Nel corso della mattinata bambini e ragazzi hanno presentato alcune delle attività promosse dalla Città e realizzate negli istituti scolatici. Un gruppo di allievi, con la loro insegnante di lingua persiana, hanno rappresentato un momento della lezione in classe, traducendo intuitivamente nei rispettivi idiomi le parole in farsi che venivano loro rivolte. I ragazzi, in Italia da qualche mese, hanno espresso in italiano i nomi dei cibi delle varie tradizioni e culture, mentre altri hanno letto messaggi, che sono stati inseriti in bottiglia sul tema dell’inclusione.

Filippo scrive: “Vorrei che a Falchera ci fosse un ristorante non troppo caro ma buono, così se lo potrebbero permettere tutti e sarebbe più vicino“.  Aurora aspira alla serenità:  “Vorrei portare fraternità nella mia classe perchè litigano sempre. Nel mio quartiere vorrei portare un supermercato che non c’è e vorrei stare tranquilla e serena quando esco e, soprattutto, quando sono a scuola“. Leila, invece, dice: “Qua manca la felicità, pensare che il mio quartiere, dove sono cresciuta viene definito pericoloso per colpa di altre persone mi fa star male“.

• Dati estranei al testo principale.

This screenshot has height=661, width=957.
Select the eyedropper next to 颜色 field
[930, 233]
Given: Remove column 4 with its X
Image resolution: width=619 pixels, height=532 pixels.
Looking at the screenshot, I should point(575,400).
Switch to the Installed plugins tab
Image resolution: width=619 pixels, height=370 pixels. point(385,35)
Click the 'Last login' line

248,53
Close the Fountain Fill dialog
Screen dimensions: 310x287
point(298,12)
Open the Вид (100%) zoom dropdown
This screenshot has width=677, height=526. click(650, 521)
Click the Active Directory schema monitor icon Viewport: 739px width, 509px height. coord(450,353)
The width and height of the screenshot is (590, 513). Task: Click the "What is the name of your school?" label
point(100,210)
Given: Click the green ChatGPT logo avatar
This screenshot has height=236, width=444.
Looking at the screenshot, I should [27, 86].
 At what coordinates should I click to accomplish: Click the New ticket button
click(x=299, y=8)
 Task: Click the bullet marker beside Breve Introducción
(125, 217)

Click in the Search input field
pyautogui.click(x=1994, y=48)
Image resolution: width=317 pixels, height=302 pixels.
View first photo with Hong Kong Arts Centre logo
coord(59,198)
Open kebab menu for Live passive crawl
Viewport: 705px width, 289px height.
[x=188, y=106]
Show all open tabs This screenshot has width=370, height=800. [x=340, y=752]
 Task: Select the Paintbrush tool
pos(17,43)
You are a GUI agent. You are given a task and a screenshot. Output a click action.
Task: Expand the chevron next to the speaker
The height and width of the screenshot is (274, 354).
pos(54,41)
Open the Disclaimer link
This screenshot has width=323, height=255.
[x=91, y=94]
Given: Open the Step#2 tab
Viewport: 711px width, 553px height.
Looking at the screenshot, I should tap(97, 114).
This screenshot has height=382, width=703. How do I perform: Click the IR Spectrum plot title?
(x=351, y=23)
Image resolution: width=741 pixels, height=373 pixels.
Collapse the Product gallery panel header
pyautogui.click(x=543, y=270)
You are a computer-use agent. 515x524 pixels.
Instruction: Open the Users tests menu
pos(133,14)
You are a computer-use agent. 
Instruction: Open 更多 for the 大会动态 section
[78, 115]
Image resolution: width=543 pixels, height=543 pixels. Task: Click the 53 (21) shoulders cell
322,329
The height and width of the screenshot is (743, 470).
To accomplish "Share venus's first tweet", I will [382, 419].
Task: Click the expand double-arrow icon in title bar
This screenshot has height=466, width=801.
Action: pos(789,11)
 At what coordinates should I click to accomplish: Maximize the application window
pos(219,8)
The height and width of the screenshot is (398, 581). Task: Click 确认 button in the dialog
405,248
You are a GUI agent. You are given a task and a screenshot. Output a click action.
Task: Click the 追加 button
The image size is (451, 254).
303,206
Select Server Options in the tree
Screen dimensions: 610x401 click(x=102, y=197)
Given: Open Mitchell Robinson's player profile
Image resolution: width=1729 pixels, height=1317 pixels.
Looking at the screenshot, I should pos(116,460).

In apertura e in chiusura un’orchestra di studenti ha interpretato brani ispirati alle tradizioni d’origine. Al termine dell’incontro allievi e studenti sono stati salutati dalla sindaca.

La Città di Torino mette in campo tre progetti rivolti alle scuole primarie e secondarie di primo grado: Italiano Lingua 2 a scuola, Noi e le nostre lingue e Progetto nazionale per l’inclusione.

Le iniziative sono realizzate nell’ambito del protocollo d’intesa Le nostre Lingue sottoscritto dalla Città e dall’Ufficio Scolastico Regionale per il Piemonte. Le classi che hanno partecipato all’iniziativa sono coinvolte nei progetti Italiano L2 a Scuola e Noi e le nostre lingue promossi dall’assessorato all’Istruzione della Città, in partnership con l’Università di Torino.

L’Ateneo torinese mette a disposizione i propri studenti laureati e laureandi, per l’insegnamento della lingua italiana e la sperimentazione di laboratori plurilinguistici, e partecipa al coordinamento scientifico. Sono proposti corsi di didattica in italiano per i bambini e i ragazzi figli di migranti di recente arrivo e coinvolge, in questo anno scolastico, 39 scuole per un totale di 456 allieve e allievi. I progetti mirano a sostenere il successo formativo e a prevenire la dispersione scolastica.

Il Progetto nazionale per l’inclusione mira a favorire l’inclusione delle bambine e dei bambini, delle ragazze e dei ragazzi Rom, Sinti e Caminanti nelle scuole dell’infanzia, e in quelle del primo ciclo di istruzione della Città.
Particolare attenzione è rivolta a garantire l’accesso al sistema educativo attraverso l’accompagnamento alle iscrizioni, il monitoraggio delle frequenze e la rilevazione degli esiti, coinvolgendo direttamente le famiglie con progetti dedicati e la collaborazione con le istituzioni scolastiche. In questo anno scolastico sono coinvolte 6 scuole e 22 classi.

Il programma degli appuntamenti, promosso dalla Città per celebrare la Giornata Internazionale della Lingua Madre, prosegue sino a domani, venerdì 23 febbraio con interventi e attività nei nidi, nelle scuole dell’infanzia e nei Centri di Cultura di ITER. E’ consultabile sul sito web della Città.

L’approccio a una seconda lingua per i bambini di cinque anni nelle scuole dell’infanzia torinesi è supportato dal contributo di insegnanti madrelingua secondo una metodologia basata sul gioco, sul movimento e sulla gestualità.